Depois de um momento climáctico onde os dois materiais se sobrepõem, a música colapsa e entra num ambiente suspensivo, num limbo temporal não narrativo onde não existe tensão nem distensão — apneia.
Peça para 1 percussionista e percussão de metal
… para o Francisco.
Miguel Curado - Percussão
João Caldas - Composição
A Sombra de Pitágoras foi criada com (e para) o Francisco Cipriano, num ambiente semelhante ao de uma residência artística, criando directamente com o instrumento e o seu material sonoro, sem a necessidade de uma partitura enquanto intermediário de comunicação. Um registo gráfico desta peça foi escrito posteriormente (2021) à performance da peça, registo esse que não tem pretensão de ser partitura fixa, mas sim um esboço de trabalho para performances futuras. Foi o primeiro projecto pessoal inserido neste processo co-criativo sem intermediário de partitura.
Esta peça surge no seguimento de uma pesquisa prática por diferentes técnicas em arquear pratos, e de um fascínio pelo som, aparentemente indomável, destes instrumentos.
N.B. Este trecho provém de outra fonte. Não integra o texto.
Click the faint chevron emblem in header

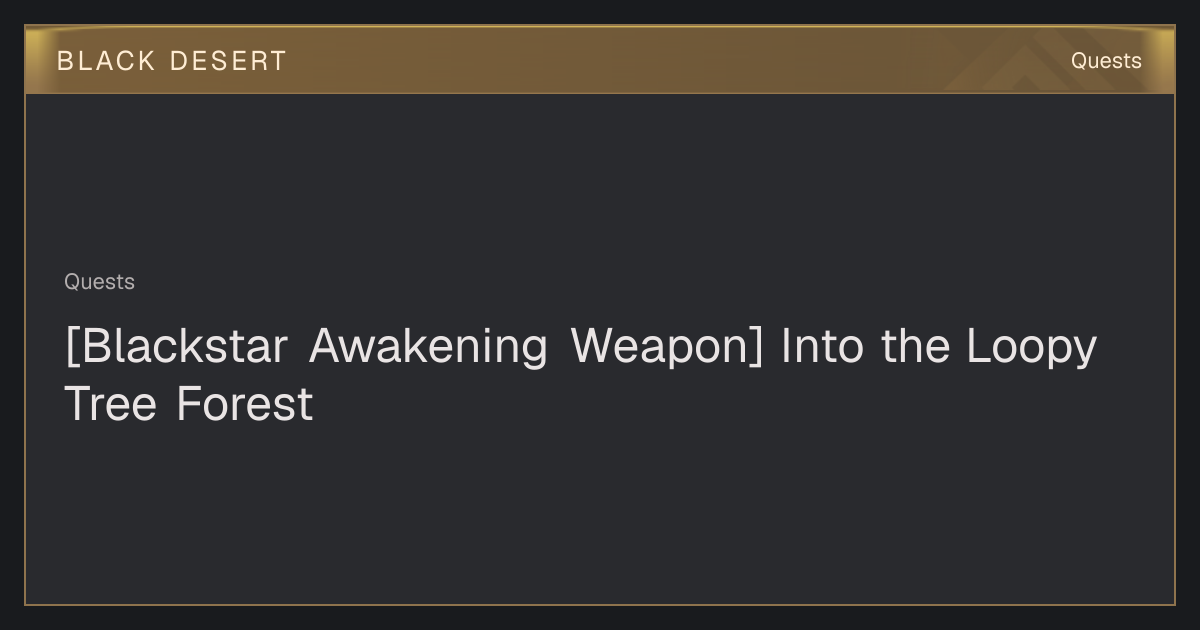pos(1030,66)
Pede-se, nesta obra, um dispositivo cénico em que o percussionista é tapado por um biombo, e a única fonte de luz usada ser um candeeiro colocado imediatamente atrás do biombo (infelizmente, perdeu-se o registo da performance com a concretização cénica). O resultado é um efeito acusmático (a fonte do som torna-se escondida), e um jogo de sombras abstracto. Deste dispositivo nasce o título da peça — uma referência a Pitágoras, figura proeminente no estudo dos aspectos físicos e místicos do som, e à lenda dos akusmatikoi: alunos de Pitágoras que ouviam o mestre atrás de um véu para melhor escutar as suas palavras.